+++ Stored data +++
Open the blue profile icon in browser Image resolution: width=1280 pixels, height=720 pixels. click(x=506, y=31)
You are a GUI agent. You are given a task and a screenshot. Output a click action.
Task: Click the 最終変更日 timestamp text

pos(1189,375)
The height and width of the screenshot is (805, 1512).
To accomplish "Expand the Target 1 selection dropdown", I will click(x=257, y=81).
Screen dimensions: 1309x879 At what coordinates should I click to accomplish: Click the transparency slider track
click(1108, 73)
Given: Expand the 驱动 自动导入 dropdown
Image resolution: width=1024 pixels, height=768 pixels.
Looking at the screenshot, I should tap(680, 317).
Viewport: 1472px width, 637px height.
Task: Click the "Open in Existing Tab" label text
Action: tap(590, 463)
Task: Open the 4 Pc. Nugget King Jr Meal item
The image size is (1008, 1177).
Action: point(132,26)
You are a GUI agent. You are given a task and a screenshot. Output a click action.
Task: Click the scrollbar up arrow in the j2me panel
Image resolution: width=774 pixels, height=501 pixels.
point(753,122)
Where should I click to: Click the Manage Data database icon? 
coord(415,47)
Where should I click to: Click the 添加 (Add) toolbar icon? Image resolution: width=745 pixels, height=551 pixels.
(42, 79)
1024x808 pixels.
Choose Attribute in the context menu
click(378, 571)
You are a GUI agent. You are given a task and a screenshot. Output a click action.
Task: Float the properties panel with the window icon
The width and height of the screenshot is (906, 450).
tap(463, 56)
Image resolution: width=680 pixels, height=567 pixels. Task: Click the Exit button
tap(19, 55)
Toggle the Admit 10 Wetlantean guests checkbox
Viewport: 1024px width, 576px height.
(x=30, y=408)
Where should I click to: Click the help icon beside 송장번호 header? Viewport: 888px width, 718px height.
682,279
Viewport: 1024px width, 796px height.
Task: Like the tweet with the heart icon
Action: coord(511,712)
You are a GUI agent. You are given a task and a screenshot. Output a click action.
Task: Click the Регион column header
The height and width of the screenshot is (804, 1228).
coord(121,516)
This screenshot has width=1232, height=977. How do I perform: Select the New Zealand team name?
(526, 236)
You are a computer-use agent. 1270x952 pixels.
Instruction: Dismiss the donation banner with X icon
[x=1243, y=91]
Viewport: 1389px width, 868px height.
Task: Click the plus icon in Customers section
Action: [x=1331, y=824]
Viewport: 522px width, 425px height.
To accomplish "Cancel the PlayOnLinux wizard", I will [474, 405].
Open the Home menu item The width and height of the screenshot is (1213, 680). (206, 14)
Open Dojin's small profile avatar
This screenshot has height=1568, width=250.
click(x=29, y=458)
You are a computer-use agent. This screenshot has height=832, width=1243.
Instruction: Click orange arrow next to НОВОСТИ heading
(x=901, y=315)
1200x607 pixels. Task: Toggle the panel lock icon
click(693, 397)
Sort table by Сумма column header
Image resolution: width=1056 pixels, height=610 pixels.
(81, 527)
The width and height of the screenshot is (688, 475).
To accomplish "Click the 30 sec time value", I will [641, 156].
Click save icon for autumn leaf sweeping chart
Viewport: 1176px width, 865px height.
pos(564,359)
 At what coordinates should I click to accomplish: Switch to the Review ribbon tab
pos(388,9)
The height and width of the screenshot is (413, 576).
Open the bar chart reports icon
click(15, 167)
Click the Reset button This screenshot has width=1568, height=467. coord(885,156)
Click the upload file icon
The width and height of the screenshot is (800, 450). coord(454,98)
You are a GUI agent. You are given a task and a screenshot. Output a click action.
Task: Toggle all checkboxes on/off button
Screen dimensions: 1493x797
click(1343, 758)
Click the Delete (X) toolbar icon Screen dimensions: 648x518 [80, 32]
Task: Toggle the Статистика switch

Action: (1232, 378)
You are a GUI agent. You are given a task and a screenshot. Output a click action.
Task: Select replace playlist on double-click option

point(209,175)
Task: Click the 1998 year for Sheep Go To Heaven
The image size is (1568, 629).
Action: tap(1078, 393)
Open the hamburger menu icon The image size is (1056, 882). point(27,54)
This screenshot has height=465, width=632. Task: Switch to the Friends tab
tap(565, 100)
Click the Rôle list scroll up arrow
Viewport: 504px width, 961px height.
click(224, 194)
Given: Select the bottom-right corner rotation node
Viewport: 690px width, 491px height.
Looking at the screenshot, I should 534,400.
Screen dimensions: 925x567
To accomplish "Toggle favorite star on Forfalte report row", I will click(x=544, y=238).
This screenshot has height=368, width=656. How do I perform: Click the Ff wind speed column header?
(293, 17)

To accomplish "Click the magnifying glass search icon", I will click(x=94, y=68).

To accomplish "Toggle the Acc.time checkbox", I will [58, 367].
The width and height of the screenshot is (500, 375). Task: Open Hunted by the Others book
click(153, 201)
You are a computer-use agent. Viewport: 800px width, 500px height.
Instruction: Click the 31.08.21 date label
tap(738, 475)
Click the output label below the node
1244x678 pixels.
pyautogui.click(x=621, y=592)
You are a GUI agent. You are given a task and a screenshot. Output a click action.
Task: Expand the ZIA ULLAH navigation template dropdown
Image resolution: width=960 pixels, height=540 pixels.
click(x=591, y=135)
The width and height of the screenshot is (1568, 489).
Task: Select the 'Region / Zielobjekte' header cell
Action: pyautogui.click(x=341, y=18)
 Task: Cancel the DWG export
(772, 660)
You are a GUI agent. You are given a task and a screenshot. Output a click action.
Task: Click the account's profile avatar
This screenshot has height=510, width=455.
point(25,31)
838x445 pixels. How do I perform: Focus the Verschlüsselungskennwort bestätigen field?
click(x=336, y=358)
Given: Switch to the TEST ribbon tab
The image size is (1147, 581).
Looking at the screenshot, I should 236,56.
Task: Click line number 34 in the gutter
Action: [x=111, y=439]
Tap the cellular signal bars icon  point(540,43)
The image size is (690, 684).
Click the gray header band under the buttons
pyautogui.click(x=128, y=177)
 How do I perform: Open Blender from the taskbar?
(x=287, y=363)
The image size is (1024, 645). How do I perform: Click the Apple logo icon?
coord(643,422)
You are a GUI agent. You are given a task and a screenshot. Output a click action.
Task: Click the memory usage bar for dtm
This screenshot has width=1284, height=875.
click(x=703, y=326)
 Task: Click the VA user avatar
+++
What the task asks
Every record above is to be transcribed exactly.

Solution to this problem
Open the blue profile icon in browser Image resolution: width=1280 pixels, height=720 pixels. click(x=506, y=31)
You are a GUI agent. You are given a task and a screenshot. Output a click action.
Task: Click the 最終変更日 timestamp text

pos(1189,375)
The height and width of the screenshot is (805, 1512).
To accomplish "Expand the Target 1 selection dropdown", I will click(x=257, y=81).
Screen dimensions: 1309x879 At what coordinates should I click to accomplish: Click the transparency slider track
click(1108, 73)
Given: Expand the 驱动 自动导入 dropdown
Image resolution: width=1024 pixels, height=768 pixels.
Looking at the screenshot, I should tap(680, 317).
Viewport: 1472px width, 637px height.
Task: Click the "Open in Existing Tab" label text
Action: tap(590, 463)
Task: Open the 4 Pc. Nugget King Jr Meal item
The image size is (1008, 1177).
Action: point(132,26)
You are a GUI agent. You are given a task and a screenshot. Output a click action.
Task: Click the scrollbar up arrow in the j2me panel
Image resolution: width=774 pixels, height=501 pixels.
point(753,122)
Where should I click to: Click the Manage Data database icon? 
coord(415,47)
Where should I click to: Click the 添加 (Add) toolbar icon? Image resolution: width=745 pixels, height=551 pixels.
(42, 79)
1024x808 pixels.
Choose Attribute in the context menu
click(378, 571)
You are a GUI agent. You are given a task and a screenshot. Output a click action.
Task: Float the properties panel with the window icon
The width and height of the screenshot is (906, 450).
tap(463, 56)
Image resolution: width=680 pixels, height=567 pixels. Task: Click the Exit button
tap(19, 55)
Toggle the Admit 10 Wetlantean guests checkbox
Viewport: 1024px width, 576px height.
(x=30, y=408)
Where should I click to: Click the help icon beside 송장번호 header? Viewport: 888px width, 718px height.
682,279
Viewport: 1024px width, 796px height.
Task: Like the tweet with the heart icon
Action: coord(511,712)
You are a GUI agent. You are given a task and a screenshot. Output a click action.
Task: Click the Регион column header
The height and width of the screenshot is (804, 1228).
coord(121,516)
This screenshot has width=1232, height=977. How do I perform: Select the New Zealand team name?
(526, 236)
You are a computer-use agent. 1270x952 pixels.
Instruction: Dismiss the donation banner with X icon
[x=1243, y=91]
Viewport: 1389px width, 868px height.
Task: Click the plus icon in Customers section
Action: [x=1331, y=824]
Viewport: 522px width, 425px height.
To accomplish "Cancel the PlayOnLinux wizard", I will [474, 405].
Open the Home menu item The width and height of the screenshot is (1213, 680). (206, 14)
Open Dojin's small profile avatar
This screenshot has height=1568, width=250.
click(x=29, y=458)
You are a computer-use agent. This screenshot has height=832, width=1243.
Instruction: Click orange arrow next to НОВОСТИ heading
(x=901, y=315)
1200x607 pixels. Task: Toggle the panel lock icon
click(693, 397)
Sort table by Сумма column header
Image resolution: width=1056 pixels, height=610 pixels.
(81, 527)
The width and height of the screenshot is (688, 475).
To accomplish "Click the 30 sec time value", I will [641, 156].
Click save icon for autumn leaf sweeping chart
Viewport: 1176px width, 865px height.
pos(564,359)
 At what coordinates should I click to accomplish: Switch to the Review ribbon tab
pos(388,9)
The height and width of the screenshot is (413, 576).
Open the bar chart reports icon
click(15, 167)
Click the Reset button This screenshot has width=1568, height=467. coord(885,156)
Click the upload file icon
The width and height of the screenshot is (800, 450). coord(454,98)
You are a GUI agent. You are given a task and a screenshot. Output a click action.
Task: Toggle all checkboxes on/off button
Screen dimensions: 1493x797
click(1343, 758)
Click the Delete (X) toolbar icon Screen dimensions: 648x518 [80, 32]
Task: Toggle the Статистика switch

Action: (1232, 378)
You are a GUI agent. You are given a task and a screenshot. Output a click action.
Task: Select replace playlist on double-click option

point(209,175)
Task: Click the 1998 year for Sheep Go To Heaven
The image size is (1568, 629).
Action: tap(1078, 393)
Open the hamburger menu icon The image size is (1056, 882). point(27,54)
This screenshot has height=465, width=632. Task: Switch to the Friends tab
tap(565, 100)
Click the Rôle list scroll up arrow
Viewport: 504px width, 961px height.
click(224, 194)
Given: Select the bottom-right corner rotation node
Viewport: 690px width, 491px height.
Looking at the screenshot, I should 534,400.
Screen dimensions: 925x567
To accomplish "Toggle favorite star on Forfalte report row", I will click(x=544, y=238).
This screenshot has height=368, width=656. How do I perform: Click the Ff wind speed column header?
(293, 17)

To accomplish "Click the magnifying glass search icon", I will click(x=94, y=68).

To accomplish "Toggle the Acc.time checkbox", I will [58, 367].
The width and height of the screenshot is (500, 375). Task: Open Hunted by the Others book
click(153, 201)
You are a computer-use agent. Viewport: 800px width, 500px height.
Instruction: Click the 31.08.21 date label
tap(738, 475)
Click the output label below the node
1244x678 pixels.
pyautogui.click(x=621, y=592)
You are a GUI agent. You are given a task and a screenshot. Output a click action.
Task: Expand the ZIA ULLAH navigation template dropdown
Image resolution: width=960 pixels, height=540 pixels.
click(x=591, y=135)
The width and height of the screenshot is (1568, 489).
Task: Select the 'Region / Zielobjekte' header cell
Action: pyautogui.click(x=341, y=18)
 Task: Cancel the DWG export
(772, 660)
You are a GUI agent. You are given a task and a screenshot. Output a click action.
Task: Click the account's profile avatar
This screenshot has height=510, width=455.
point(25,31)
838x445 pixels. How do I perform: Focus the Verschlüsselungskennwort bestätigen field?
click(x=336, y=358)
Given: Switch to the TEST ribbon tab
The image size is (1147, 581).
Looking at the screenshot, I should 236,56.
Task: Click line number 34 in the gutter
Action: [x=111, y=439]
Tap the cellular signal bars icon  point(540,43)
The image size is (690, 684).
Click the gray header band under the buttons
pyautogui.click(x=128, y=177)
 How do I perform: Open Blender from the taskbar?
(x=287, y=363)
The image size is (1024, 645). How do I perform: Click the Apple logo icon?
coord(643,422)
You are a GUI agent. You are given a task and a screenshot. Output a click action.
Task: Click the memory usage bar for dtm
This screenshot has width=1284, height=875.
click(x=703, y=326)
 Task: Click the VA user avatar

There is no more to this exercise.